• [What you have to do]: Within the data below, how many lines contain "agent"? Reply with the number only.

========

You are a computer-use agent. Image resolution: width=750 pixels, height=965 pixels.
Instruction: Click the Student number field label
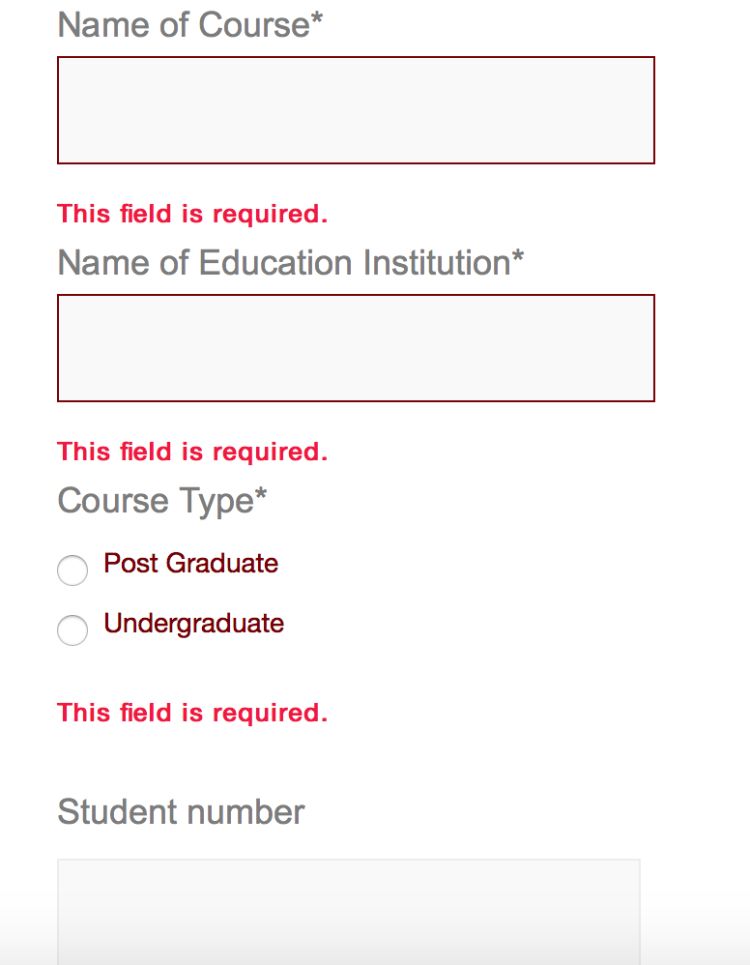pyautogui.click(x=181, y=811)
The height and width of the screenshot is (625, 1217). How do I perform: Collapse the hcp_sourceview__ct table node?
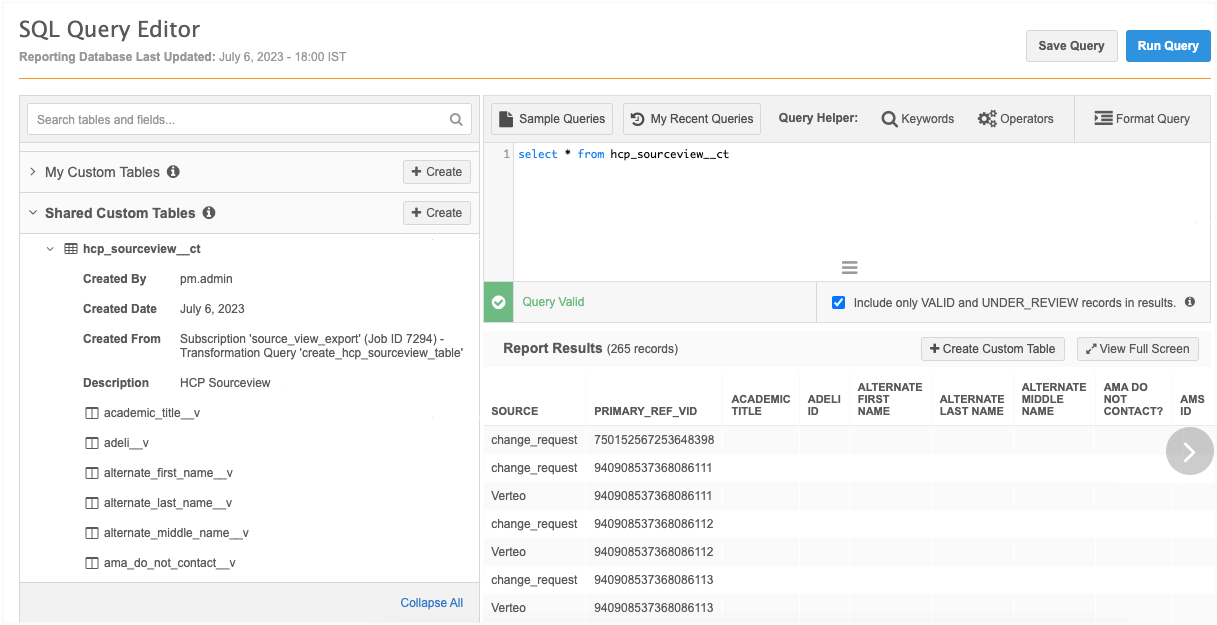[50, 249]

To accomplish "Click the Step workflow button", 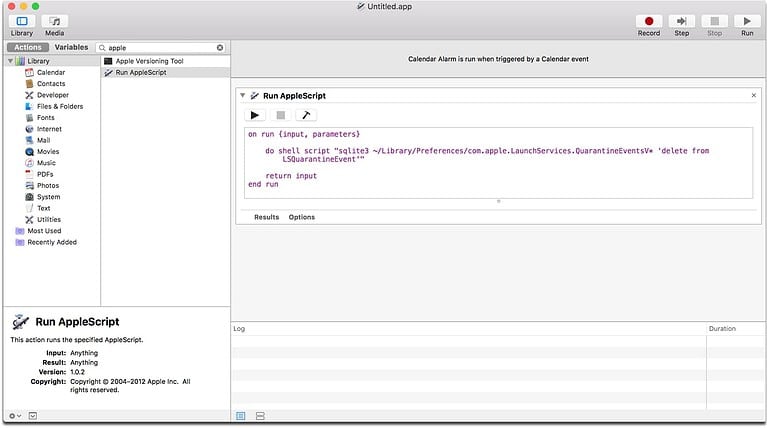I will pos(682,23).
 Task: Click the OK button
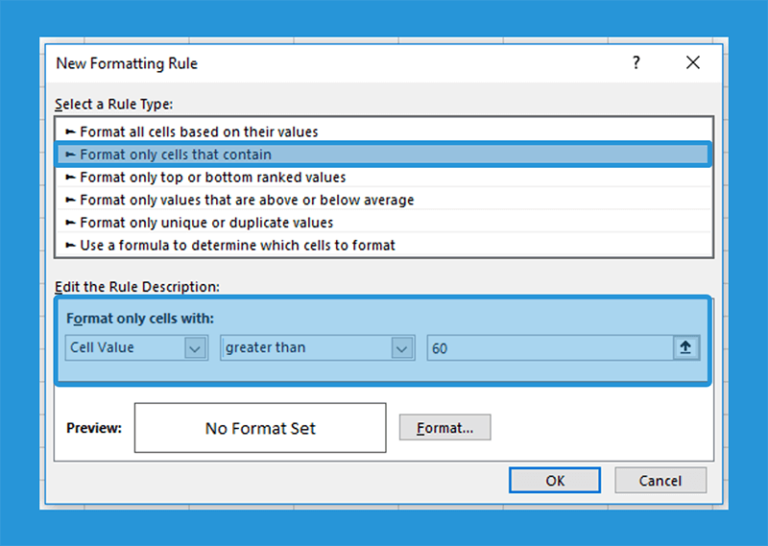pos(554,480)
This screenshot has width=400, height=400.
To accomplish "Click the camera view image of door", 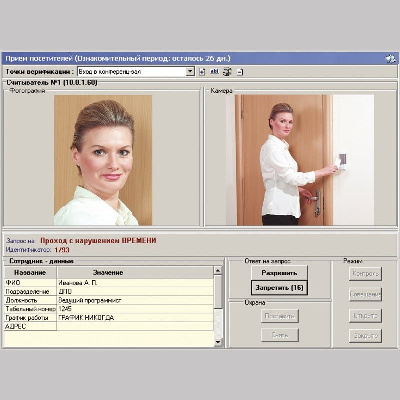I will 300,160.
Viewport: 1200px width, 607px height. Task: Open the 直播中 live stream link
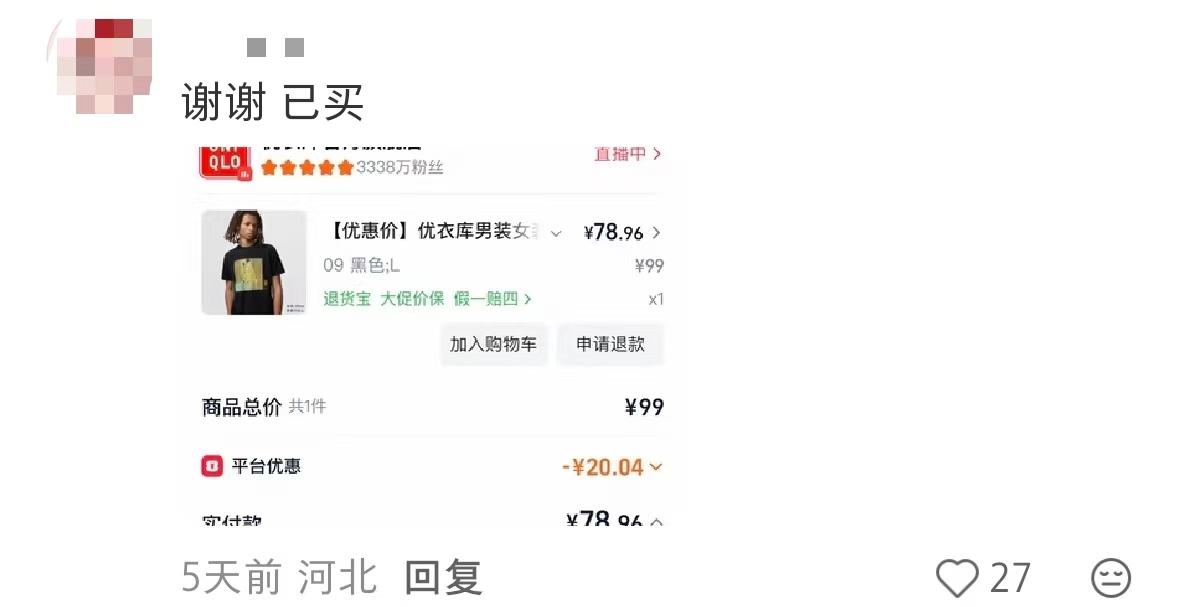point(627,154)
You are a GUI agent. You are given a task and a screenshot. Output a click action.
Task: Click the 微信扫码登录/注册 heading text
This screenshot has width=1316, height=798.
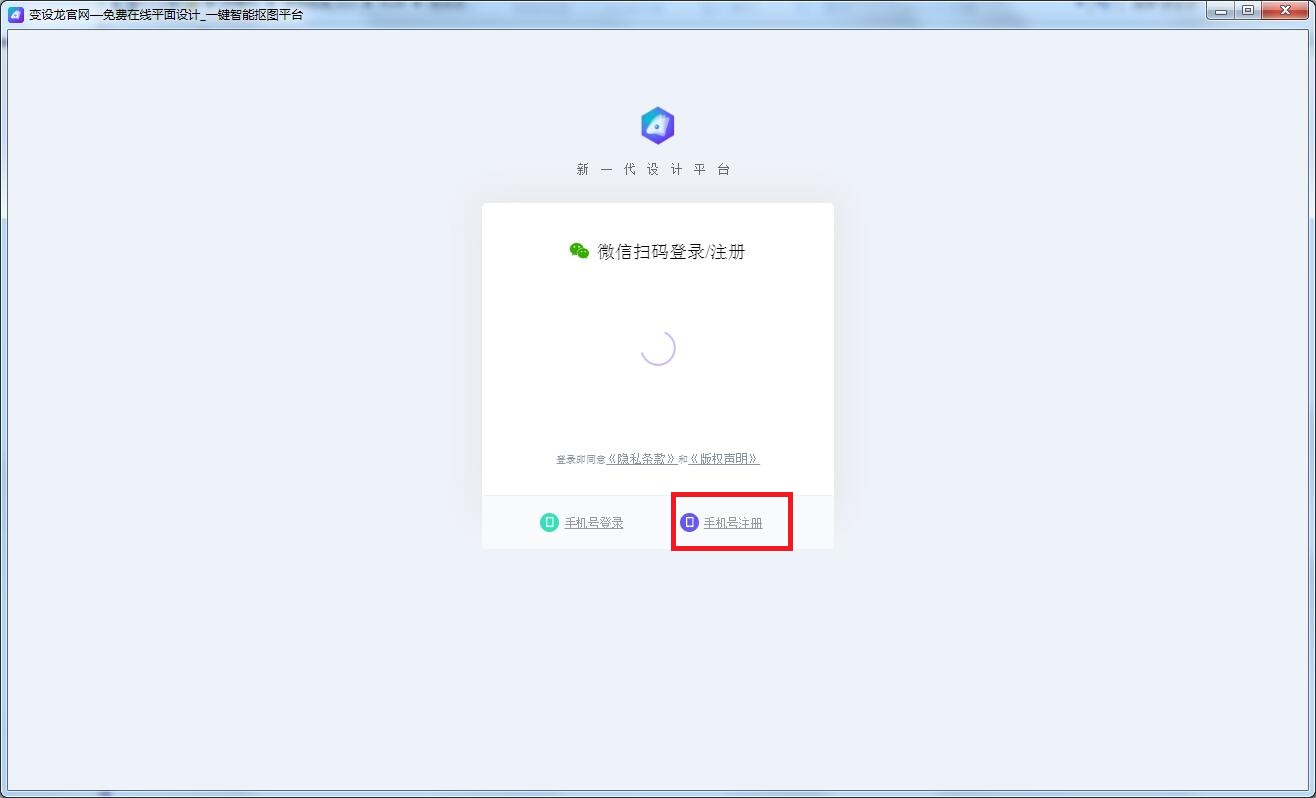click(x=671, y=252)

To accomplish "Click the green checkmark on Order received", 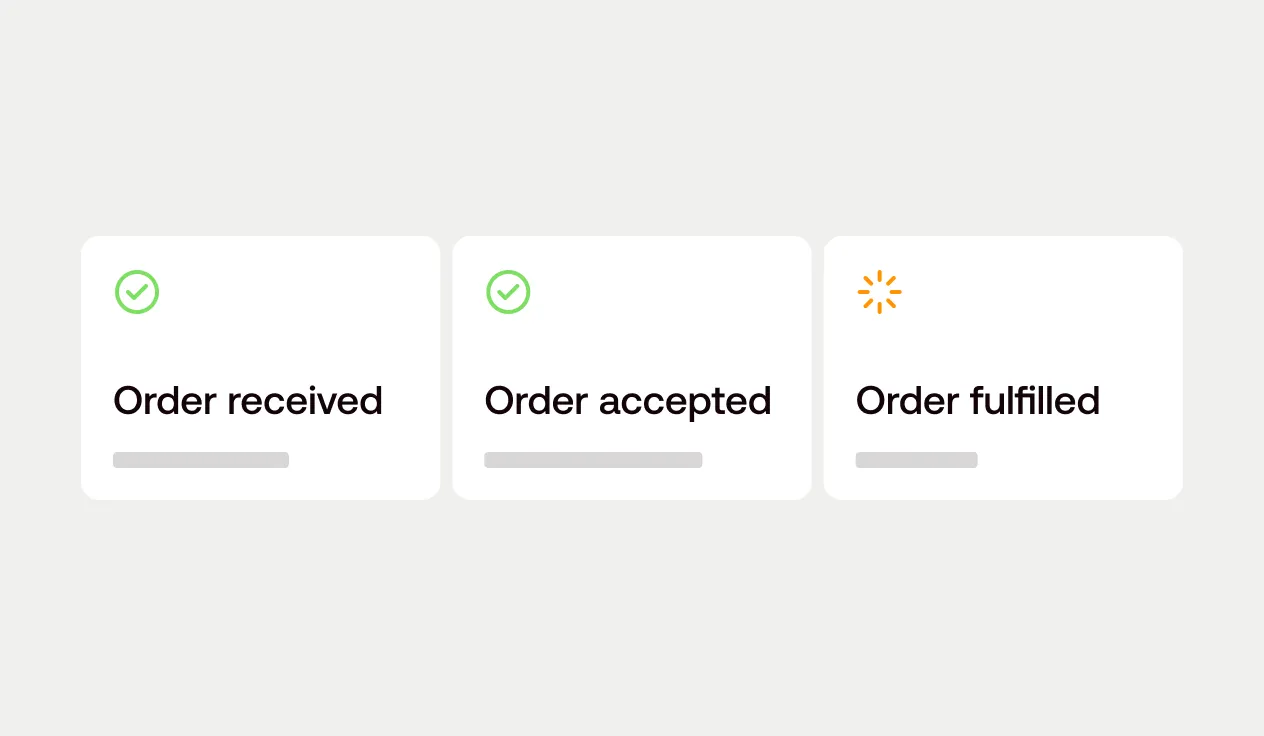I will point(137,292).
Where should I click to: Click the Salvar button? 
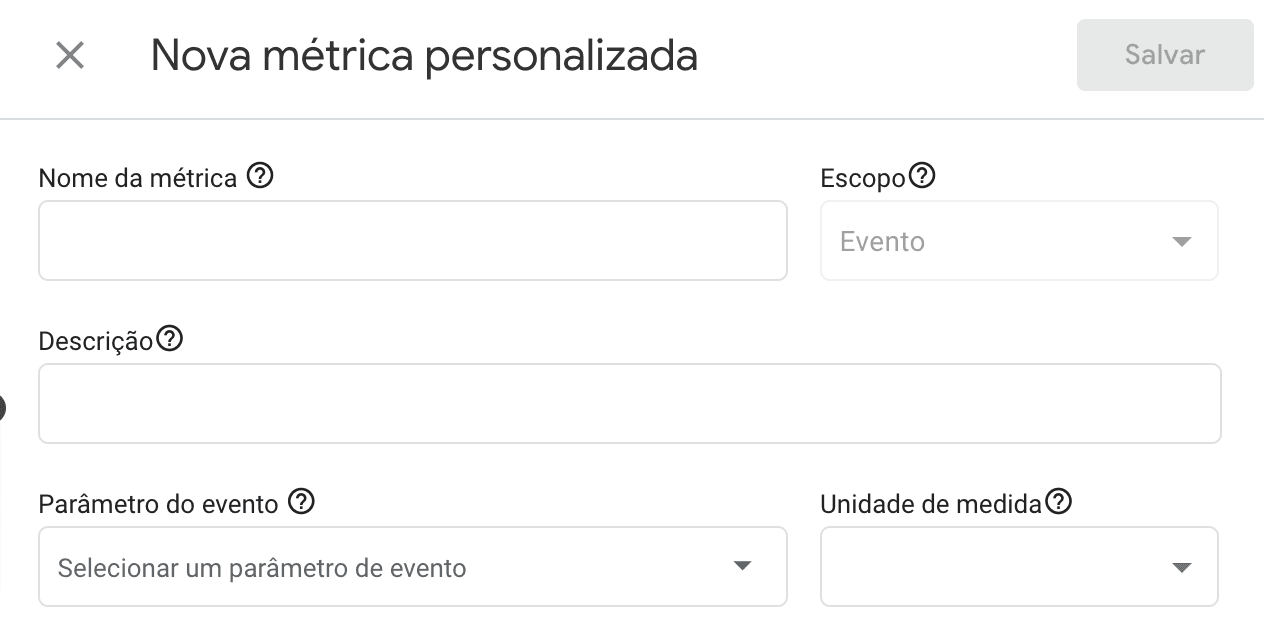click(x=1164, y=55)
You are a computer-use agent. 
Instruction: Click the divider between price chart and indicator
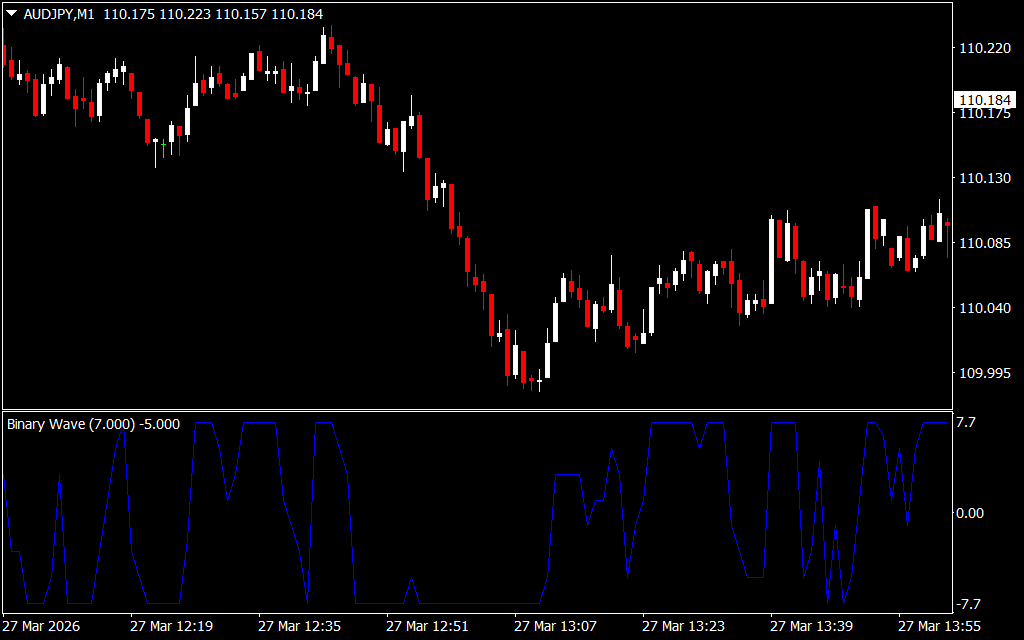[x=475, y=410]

========

• [Solution to this task]: 3